In the meantime the Department of Education went through a reorganisation and this resulted in the schools having a single point of reference for all their documents. The layout of the documents was also rationalised and redundant documents were eliminated.

We then started a close collaboration between our IT department and the different school automation bodies (small firms, organisations, head teachers working together,…) to prepare EDI for all documents being interchanged between the Education administration and the schools. We had workgroups on legal, organisational, technical aspects as well as several specific projects to build or adapt our schools and personnel databases.

Data had to be collected with a valid digital signature because the information is used to process the payment of teachers’ salaries and to calculate school subsidies. The legal workgroup thus prepared an interchange agreement and sought consensus on this matter with the trade unions and the school gouvernment associations.

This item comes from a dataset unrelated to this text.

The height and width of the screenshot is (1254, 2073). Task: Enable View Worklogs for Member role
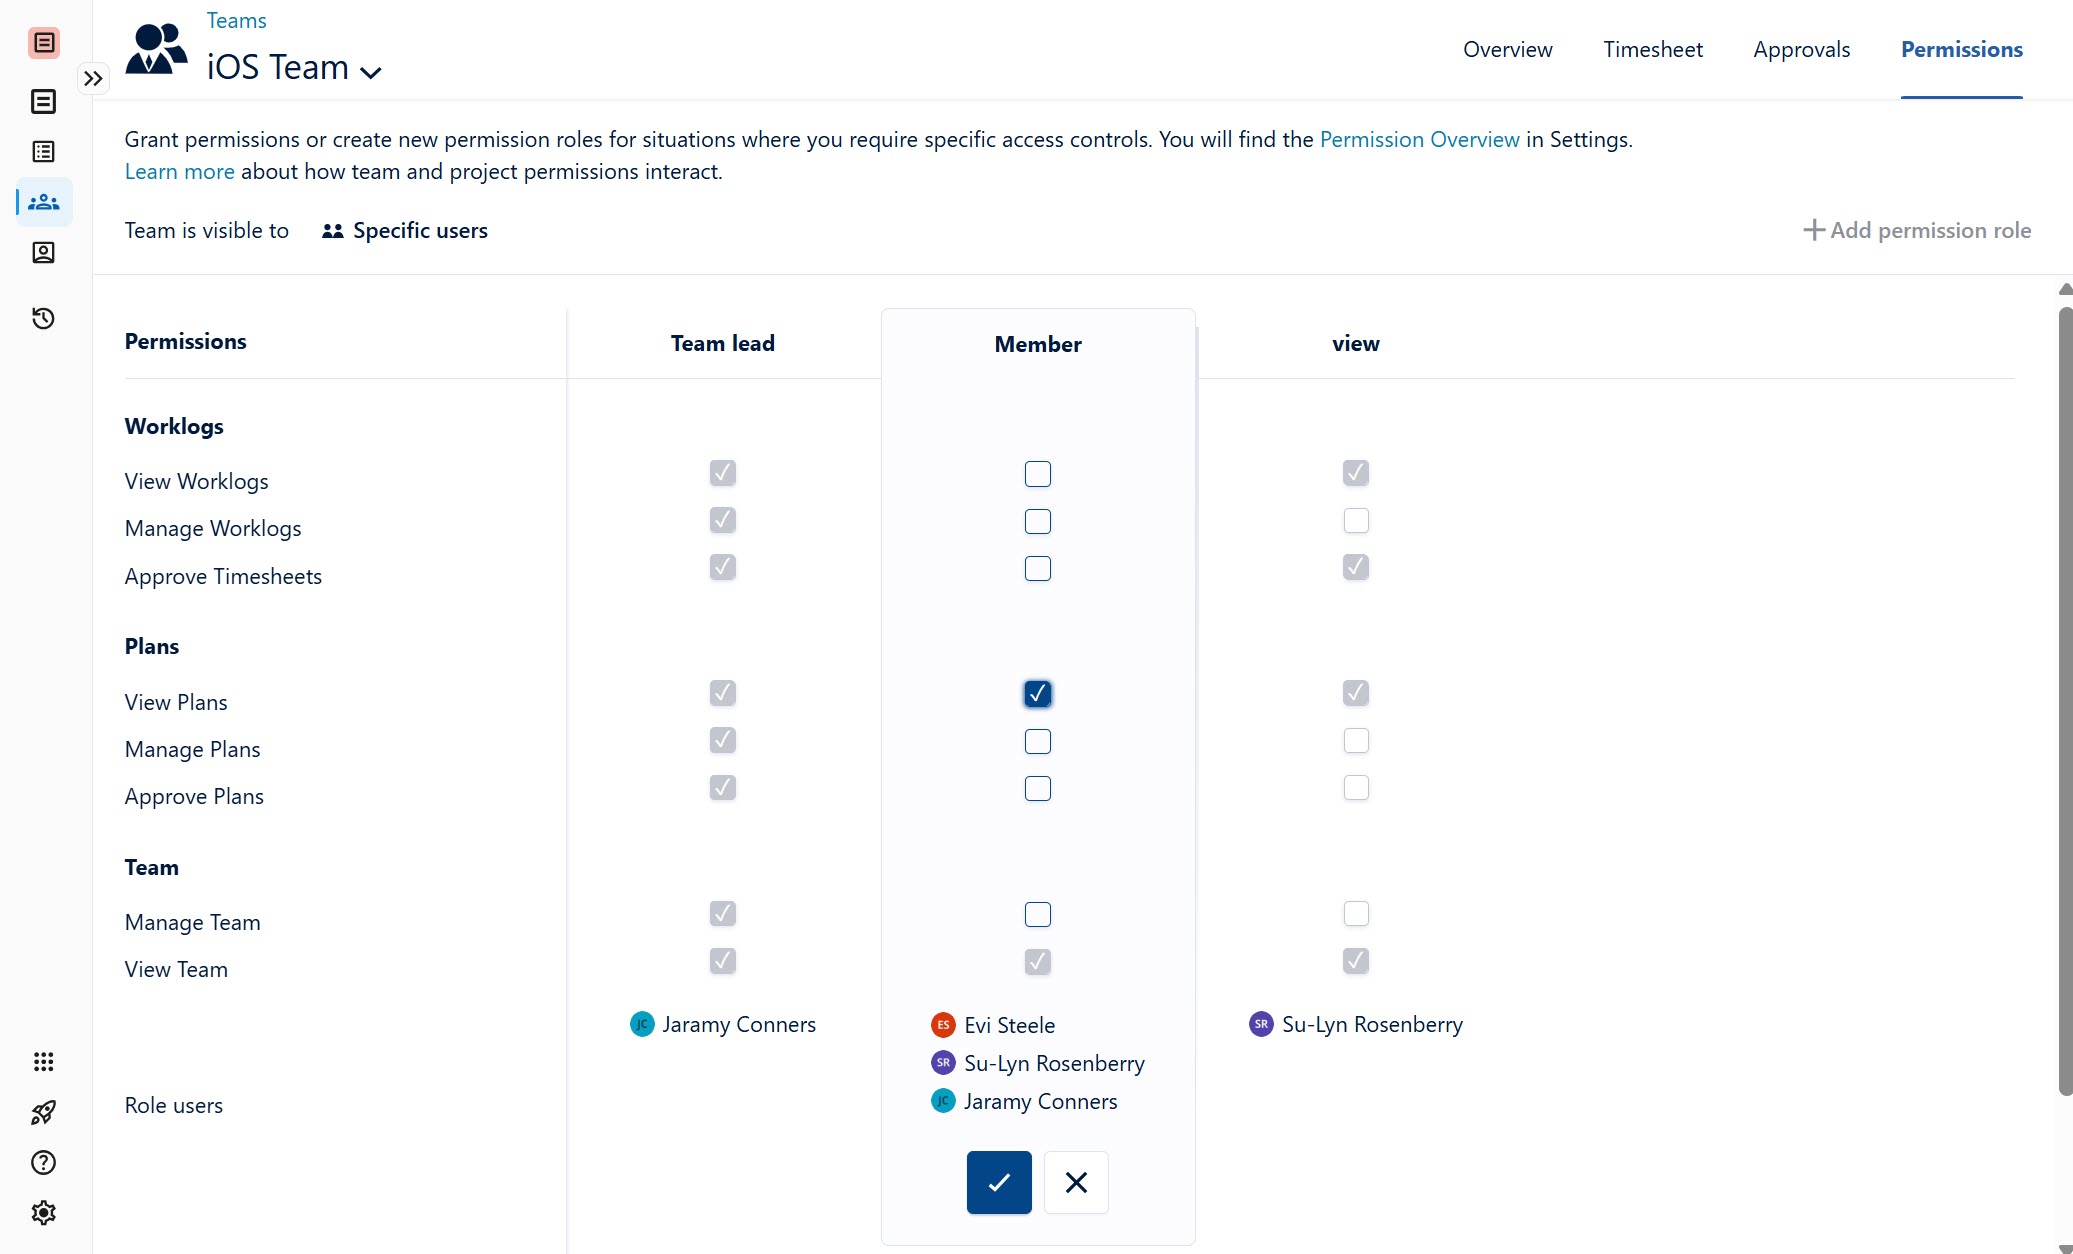[1037, 473]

Thanks to this cautious procedure we gained much confidence.

Technical environment

Technically speaking, the digital signature is a RSA based software. Initially we used Cryptware by Utimaco and now we have a made-to-purpose, more PGP-like module.

At the time EDISON was launched, the Internet was not seriously considered as POPs were not available outside the telephone areas of Brussels, Antwerp and Ghent. We instead created an X.400 network with the Net-tel Route400 software. Schools get the EDISON software and the Route400 Remote User Agent free from us and we run a 5 persons helpdesk to help them through installation, modem configuration and digital signature procedures.

The physical network is composed of:

Current state and future developments

After a pilot schoolyear (1994-1995) with 22 schools we started production with 150 schools evenly distributed among secondary and primary levels. There are now 3800 schools engaged and we might well reached almost full deployment by the end of 2002.

Schools use our X.400 e-mail system for EDI exchange with the Department of Education. The schoolyear 2001-2002 brought our schools on the Internet for their e-mail needs. This way our schools were not burdened with redundant e-mail interfaces.

At the moment a 32bit Windows client has been made available (since May 2000). Our software has been re-written in C++, using UML. This new client, christened "Fluxus" (after the Indian tribe in a well-known urban Edison legend), opens multiple communications channels, primarily through an Internet connection. We believe this to be a milestone on our way towards a comprehensive web client.

If all goes well, 2004 will bring us a full webbased client in an e-government environment. The first phase of the client was completed at the end of june 2003. The evaluation was constructive, but showed that a lot of work still has to been done, especially in the security area. In the second round the building and testing of the real first webrelease will be accomplished in 2004. In 2005 all schools will then be invited to join working with this new state-of-the-art e-govenment webservice.